新選組は、単なる京の治安維持組織ではなかった。彼らは自分たちの縄張りである京都で暗躍する不穏な空気の本質を、その高い情報収集能力と直感によって、すでに正確に掴み取っていたのだ。
「お前の兄の剣技は、池田屋の死体を見る限り、完全に人を超えている。」
沖田総司が、初めて笑みを消し、真剣な眼差しで私を見た。
「あの人体の解体手口……僕でも、正面から戦って勝てるかどうか分からない。あれはもう、武士の剣じゃない。命を奪うためだけに作られた、ただの精巧な機械ですよ。」
近藤勇が、まっすぐに私を見つめた。
「その人形が、今、蛤御門の裏手で大久保俊光の命を受け、長州の久坂らの首を狙って潜んでいる。幕府のために戦う我々としては、長州が滅びるのは好都合だ。だが……武士の誇りも持たぬ闇の人形に、この京の行く末を汚させるのは、新選組の誠の旗が許さん。」
土方が私の前に立ち塞がり、親指で御所の方向を指し示した。
「お前がその身体で何をする気かは知らん。だが、あの人形を、お前の兄を解放するのか、それともここでただの錆として朽ち果てさせるのか……肉親であるお前がケジメをつけろ。ここから先は、俺たちは見逃してやる。行け、山猫。」
「……!」
言葉が出なかった。彼らは幕府の臣下であり、私はその敵側に身を置く存在。それでも、彼らは自らの「武士としての矜持」と「新選組の誠」を貫くために、この泥にまみれた戦場の中で、私に道を譲ってくれたのだ。しかし、それは優しさではない。それは、彼らなりの冷徹で強固な信念に基づいた選択だった。
「……感謝、します」
私は深く頭を下げ、新選組の三人の横を通り抜け、再び激しい火の手が上がる御所へと向かって走り出した。背後から、近藤の「死ぬなよ」という低い声が、炎の音に混ざって聞こえた気がした。

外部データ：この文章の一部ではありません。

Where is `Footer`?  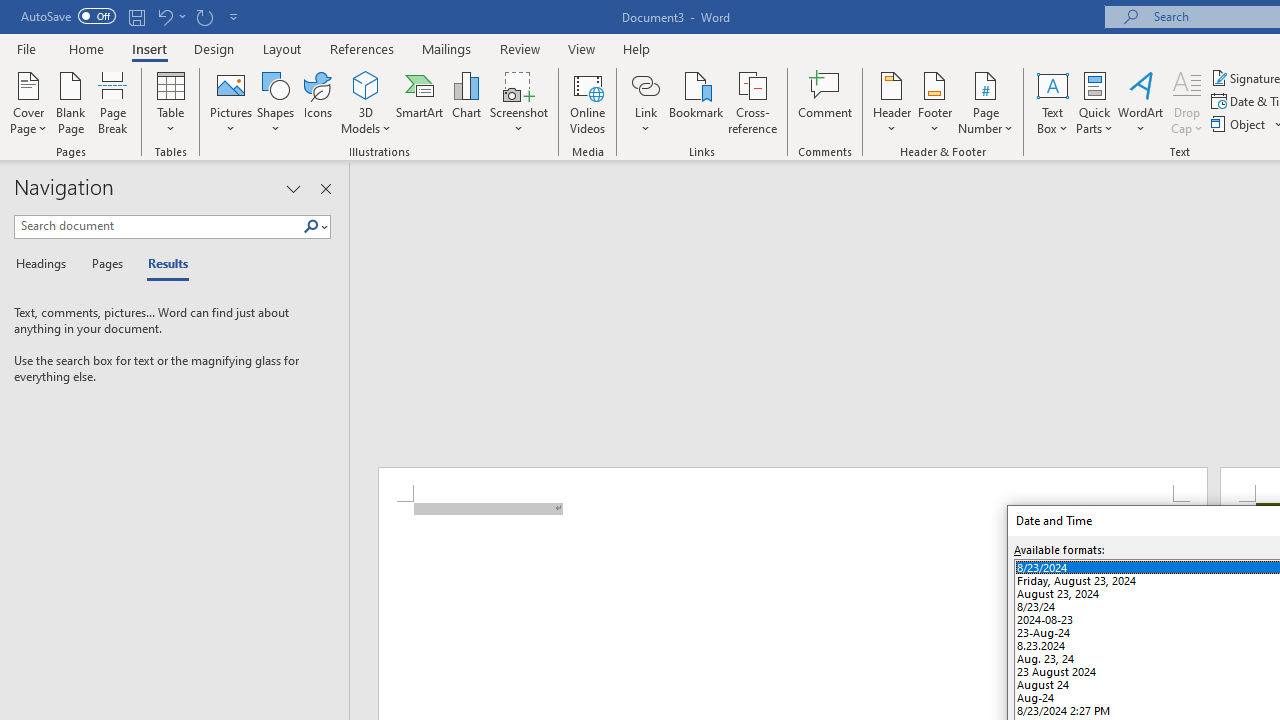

同時刻、御所の正門の一つである「蛤御門」の周辺は、この世の終わりを思わせる凄惨な地獄絵図と化していた。
「突撃ィ! 引くな! 松陰先生の無念を、池田屋の同志たちの血を、今ここで晴らすのだ!」
久坂玄瑞さんは、血と煤で完全に汚れきった顔で、狂気的なまでの叫び声を上げながら、自ら白刃を振るって門へと突撃を繰り返していた。彼の瞳は、すでに現実の勝敗など見ていなかった。ただ、胸の中に渦巻く幕府への激しい憎しみと、亡き師への絶対的な信念だけが、彼の肉体を突き動かしていた。
「長州の不逞浪士どもを門内に入れるな! 撃て! 撃ち尽くせ!」
会津藩兵たちの容赦ない銃撃が、突入しようとする長州の志士たちを次々と薙ぎ倒していく。門の前には、数え切れないほどの長州兵の死体が累々と積み重なり、流れた血が夏の舗装を赤く染め上げ、強烈な臭気を放っていた。
「久坂殿! 薩摩の軍勢が、我が方の側面に回り込んできました! このままでは完全に包囲されます!」
部下の絶望的な叫び声が響く。
坂本龍馬さんが命を懸けて西郷吉之助と交渉し、桂小五郎さんが裏で必死に繋ぎ止めようとしていた『薩長同盟』の可能性――。しかし、現実の戦場では、大久保俊光の冷徹な筋書き通り、薩摩藩の精鋭軍が長州の息の根を止めるべく、圧倒的な火力をもってその側面に襲いかかっていた。龍馬さんの奮闘も、現時点ではこの強固な現実の壁を突き崩すには至っていなかったのだ。
「構うな! 薩摩が何だ、会津が何だ! 我らは正義のために死ぬのだ! 前へ、前へ進め!」
久坂さんは、自らの肩に銃弾を受けながらも、その歩みを止めなかった。彼の周囲で、かつて松陰先生の元で共に未来を語り合った優秀な若者たちが、一発の弾丸、一太刀の元に、ただの肉塊へと変わり果てていく。身を切り裂かれるような悲劇の連続。それでも久坂さんは、己の信念を達成しようと、狂ったように暴れ回っていた。彼の流す血と涙は、燃え盛る京の街の炎に照らされ、怪しく煌めいていた。
御所の喧騒からわずかに外れた、公家邸の崩れかけた庭園。
蛤御門の激戦の音が、まるで遠い世界の出来事のように響くその場所に、私はついに辿り着いた。
「はぁ、……っ、はぁ、……。」
脇腹の傷からは、もはや包帯では受け止めきれないほどの血が流れ落ち、視界は何度も暗転しかけていた。まともに立っていることすら奇跡に近い。都合のいい結末などどこにもない。肉体は完全に限界を迎えていた。
庭園の中央、燃え盛る邸宅の炎を背に、一人の男が静かに佇んでいた。
漆黒の装束。長い髪の隙間から覗く、完全に光の絶えた硝子玉のような両眸。手にした一対の刀からは、先ほど仕留めたであろう長州の志士たちの血が、泥の上へと静かに滴り落ちている。
「……お兄ちゃん…。」
私の声に、その人形はゆっくりと顔を上げた。
そこに妹を愛し、優しく笑ってくれたかつての兄の面影は、やはり微塵も存在しなかった。彼はただ、目の前に現れた「排除すべき対象」として、私の満身創痍の肉体をその冷徹な瞳に映し出し、一対の氷の刃を静かに、けれど完璧な構えで突き出してきた。